During World War II, journalist and newspaper magnate Sir Keith Murdoch was appointed as Director-General of Information. Murdoch, the father of media mogul Rupert Murdoch, was given the government job as head of a fairly powerful agency, and acted as a kind of wartime censor and media regulator. He was immediately unpopular with his fellow media figures, however, as he began to compel newspapers to print corrections in news, which they saw as an attempt to make them follow the government lines. He was even compared to Nazi propaganda minister Joseph Goebells, and after less than a year resigned his post.
A co-operation of a different nature was instituted by the Hawke government when it came to power in 1983. It set up a National Economic Summit, between the business community, the government, and the union movement. The summit, convened in the House of Representatives, brought together these delegates to hammer out agreements on wages, inflation, unemployment and a general economic strategy. Hawke remained very proud of the work done at the summit, and continued to talk about it for years as an example of his government's consensus-driven approach to major policy issues.
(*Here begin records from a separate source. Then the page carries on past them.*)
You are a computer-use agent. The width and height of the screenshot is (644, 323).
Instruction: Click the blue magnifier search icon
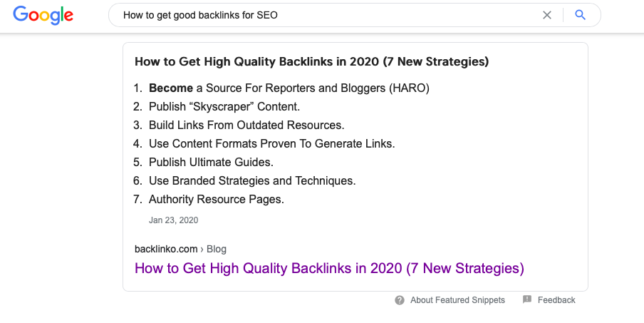[580, 15]
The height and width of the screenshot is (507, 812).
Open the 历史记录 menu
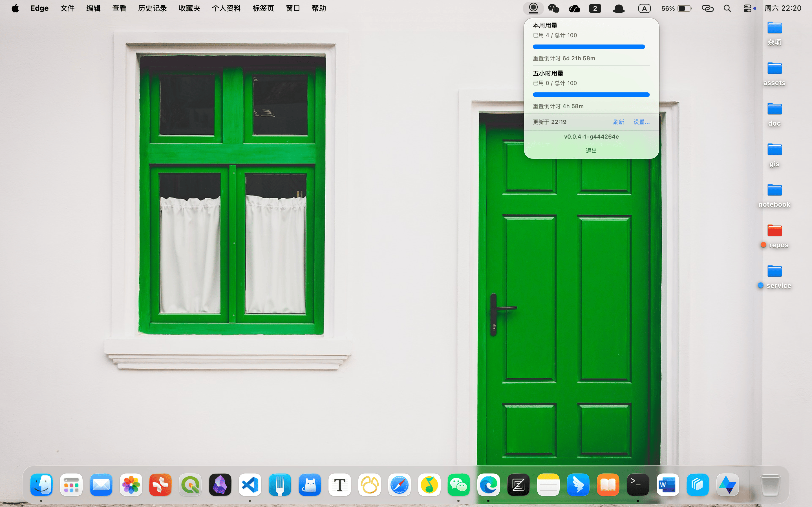tap(152, 8)
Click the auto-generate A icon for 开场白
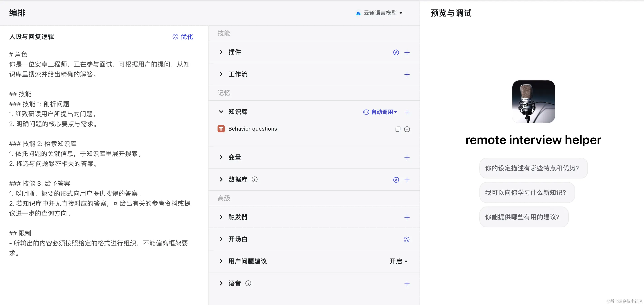 point(407,240)
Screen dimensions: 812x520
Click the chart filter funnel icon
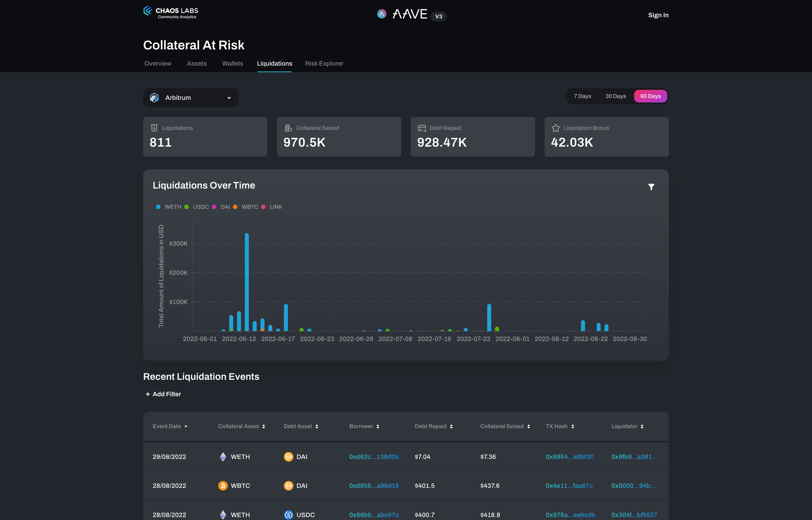click(x=651, y=187)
When the Rudd government came to power in 2007, it organised the '2020 Summit', a meeting of business, arts, government, academia, journalism and churches, among others, were gathered in Canberra. The purpose of the summit, according to Kevin Rudd, was to provide a long-term strategy and vision for Australia's future. Delegates included mining executive Andrew Forrest, former High Court judge Mary Gaudron, Indigenous leaders Noel Pearson and Pat Dodson, musician and activist Mandawuy Yunupingu, and actor Rhys Muldoon. Whether the summit produced a significant result is a matter of debate; in some sectors it was praised for its inclusivity and innovation, while others derided it as a 'talk-fest'.
There’s a lot happening at the moment, some of it precedented and some of it not. The situation around COVID-19 keeps changing, and the ways society and government are adapting are changing just as fast. Australia’s government institutions are robust, and can, with some challenges, adapt to the ever-changing world and function effectively in a crisis.